------ DATASET RECORDS ------
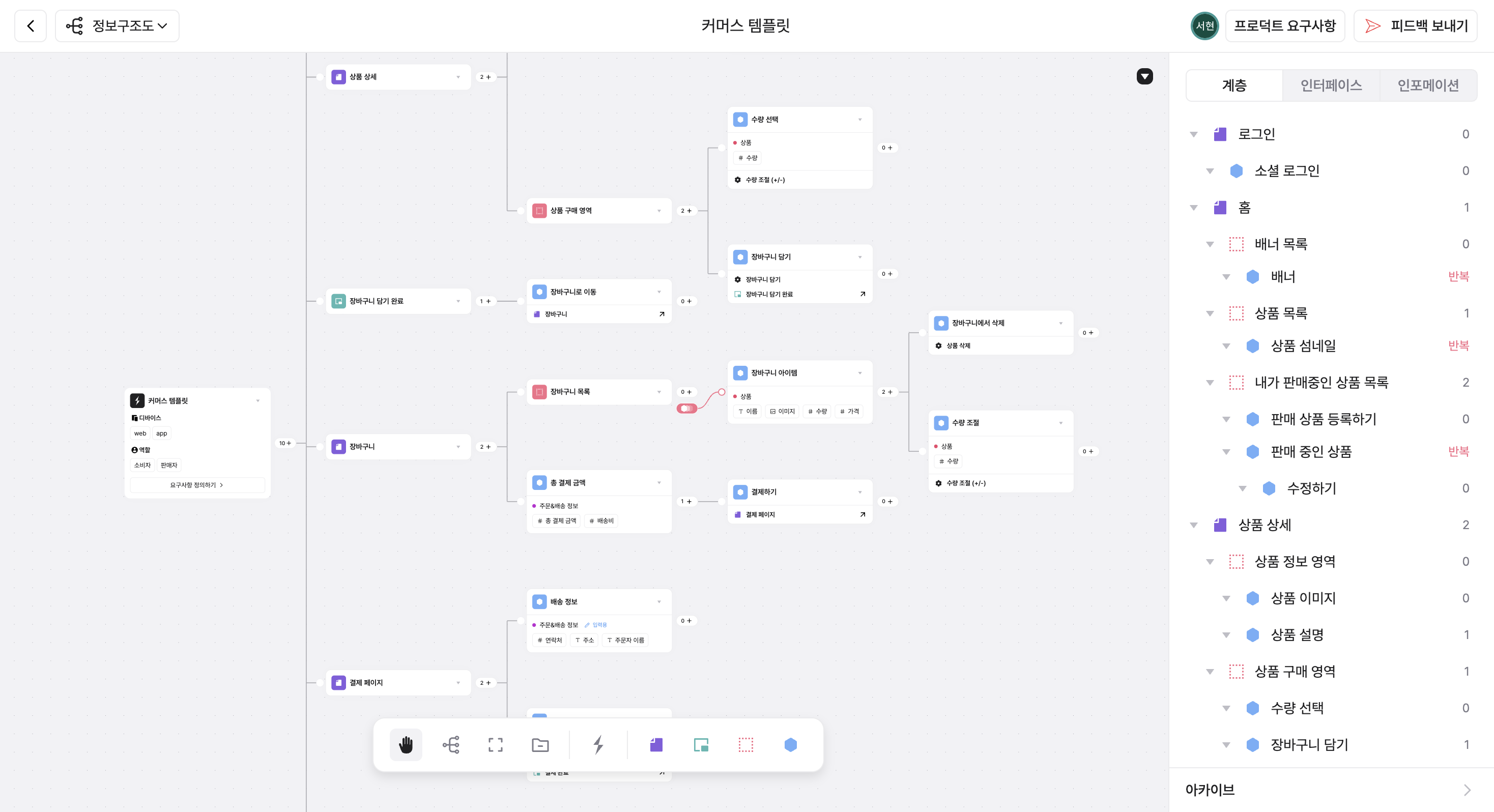Image resolution: width=1494 pixels, height=812 pixels.
Task: Open the 정보구조도 dropdown
Action: (117, 25)
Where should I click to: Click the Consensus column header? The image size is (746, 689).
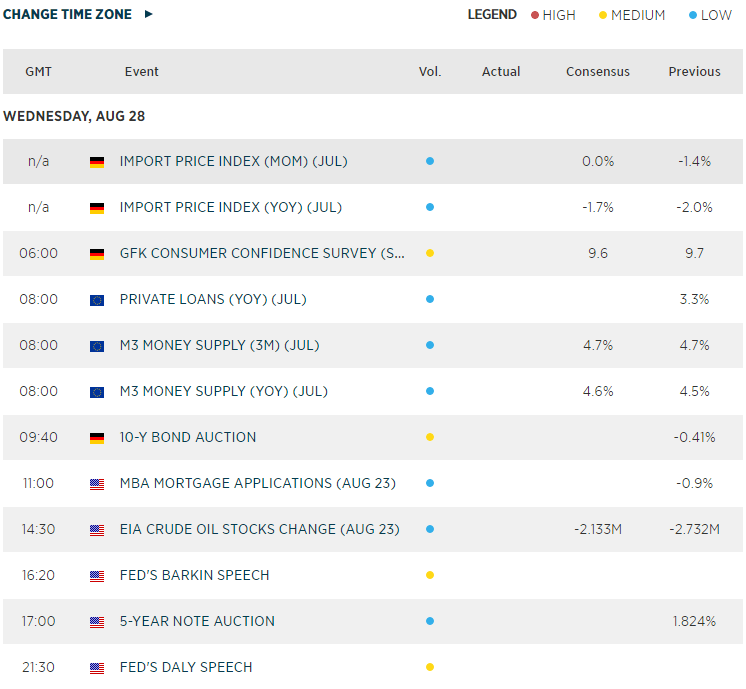coord(598,71)
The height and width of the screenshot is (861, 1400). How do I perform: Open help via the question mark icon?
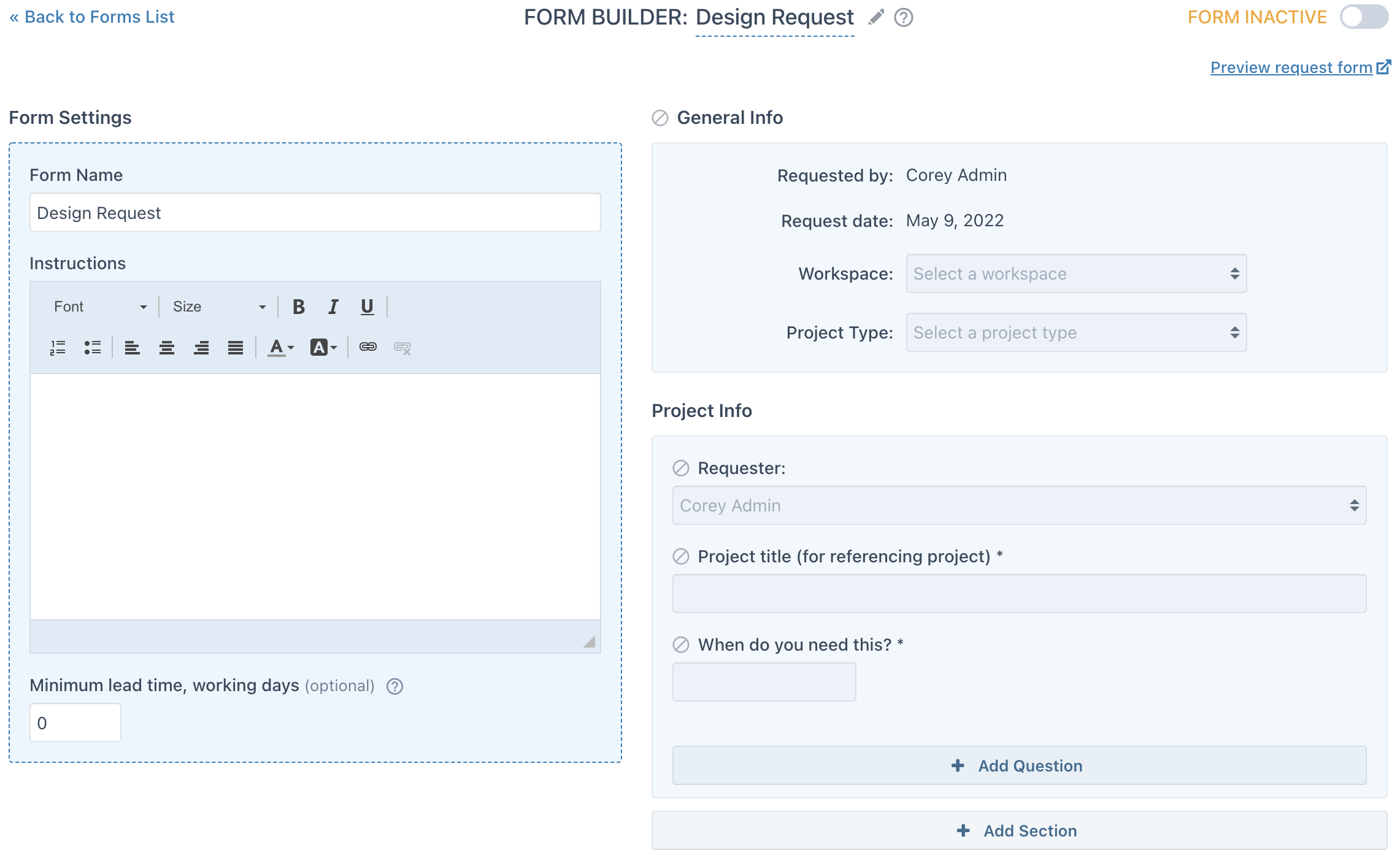[x=902, y=18]
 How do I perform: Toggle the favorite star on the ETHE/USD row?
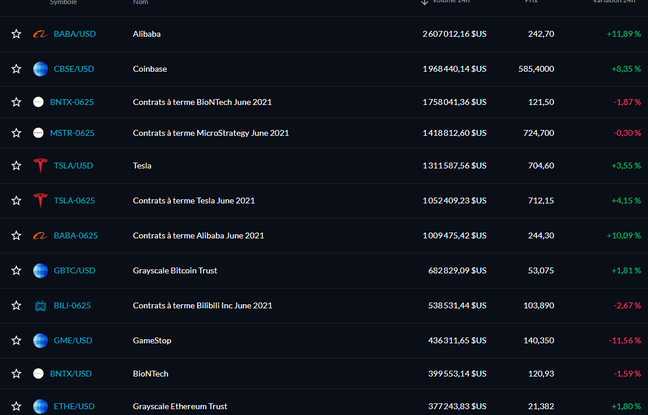(16, 406)
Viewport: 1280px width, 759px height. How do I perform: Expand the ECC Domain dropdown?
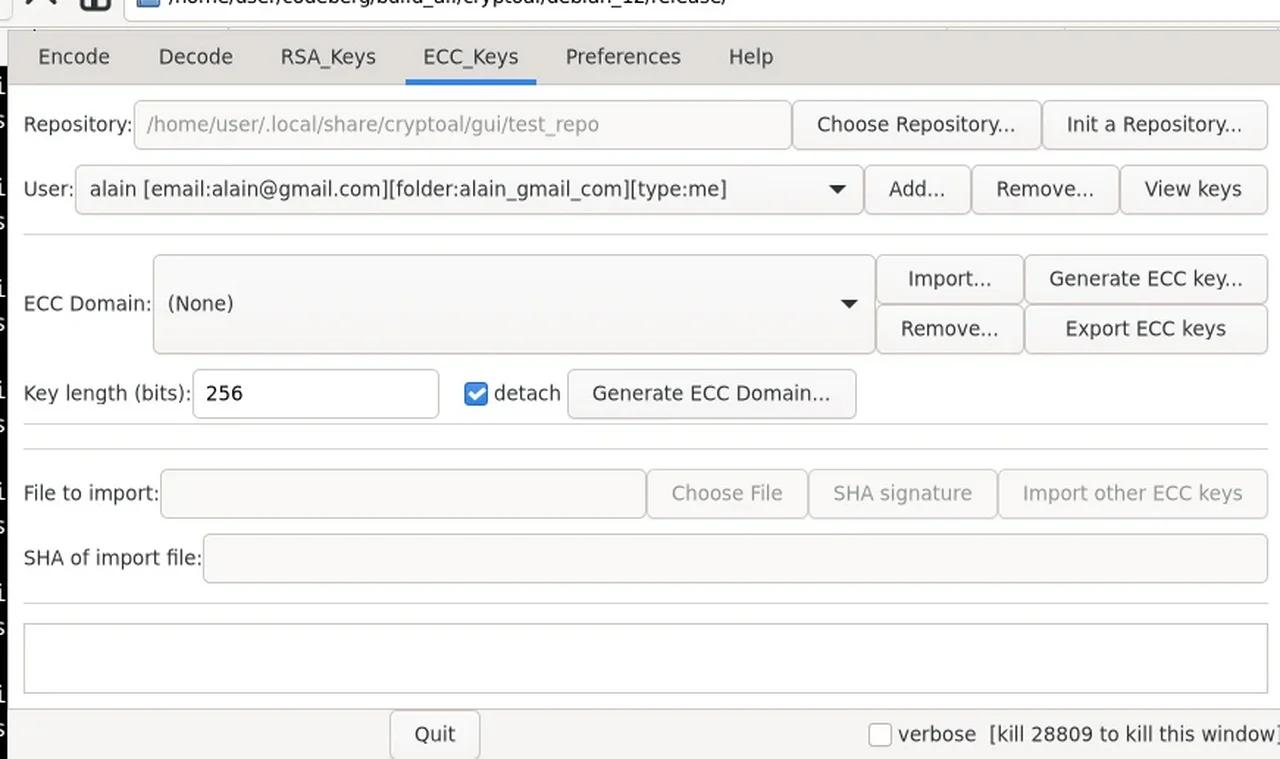tap(849, 303)
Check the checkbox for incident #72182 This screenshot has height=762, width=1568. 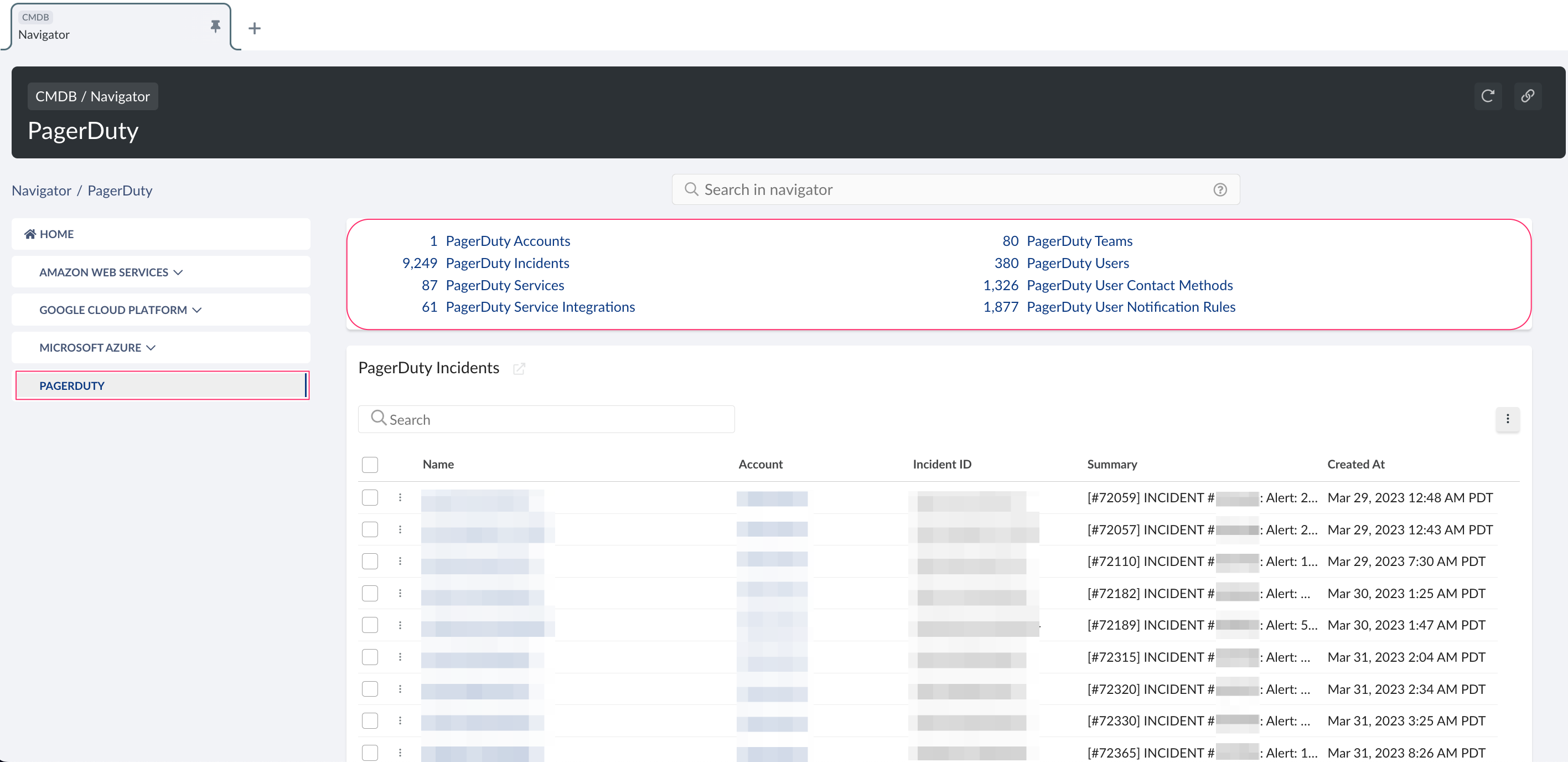(370, 593)
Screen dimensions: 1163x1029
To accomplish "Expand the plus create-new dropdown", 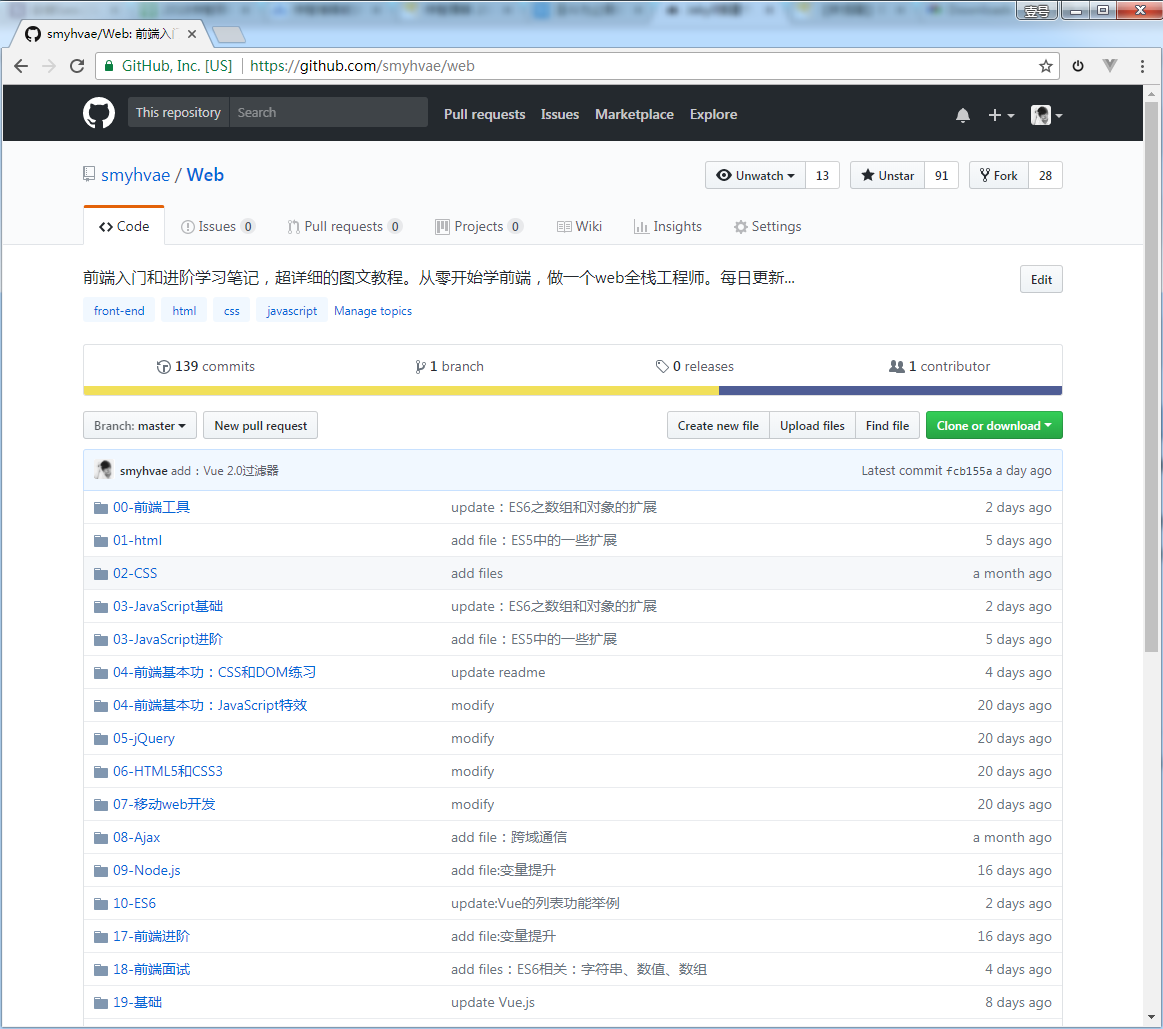I will pyautogui.click(x=1001, y=115).
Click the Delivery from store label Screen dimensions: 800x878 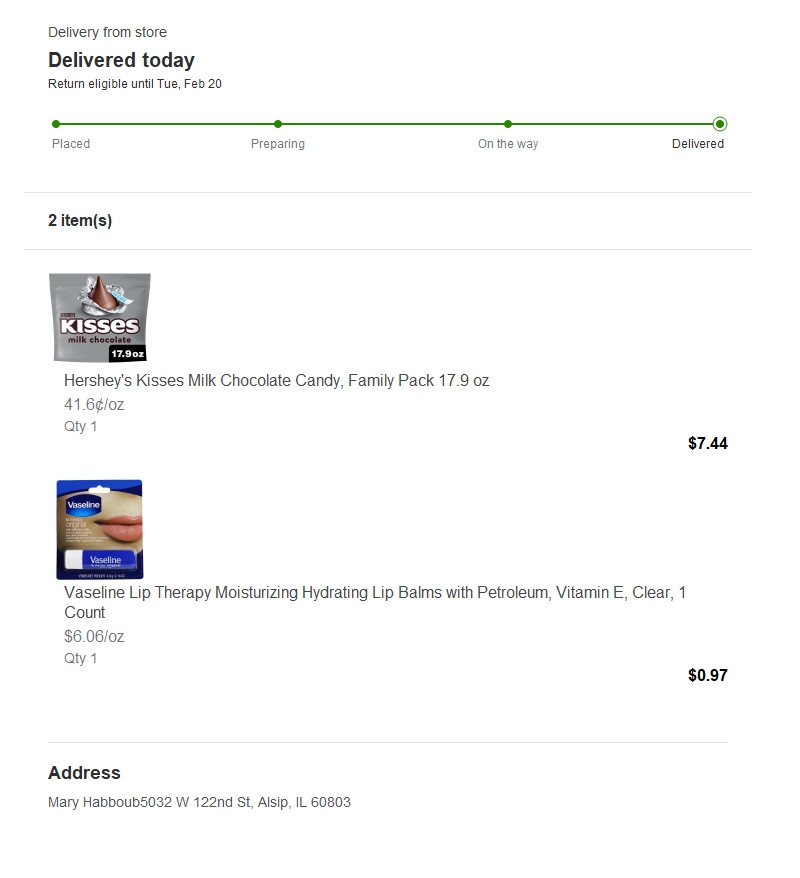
------
EXERCISE OBJECTIVE: Rewrite the data from the beginning through the line containing "coord(598,71)", replacing "Consensus" with "Status" and leaving everything else unchanged. Omit the pictures from your answer.

OUTPUT OF THE EXERCISE:
Image resolution: width=1494 pixels, height=812 pixels.
Task: Open the 정보구조도 dropdown
Action: (117, 25)
Where should I click to: Click the Status column header? The image size is (746, 689).
coord(598,71)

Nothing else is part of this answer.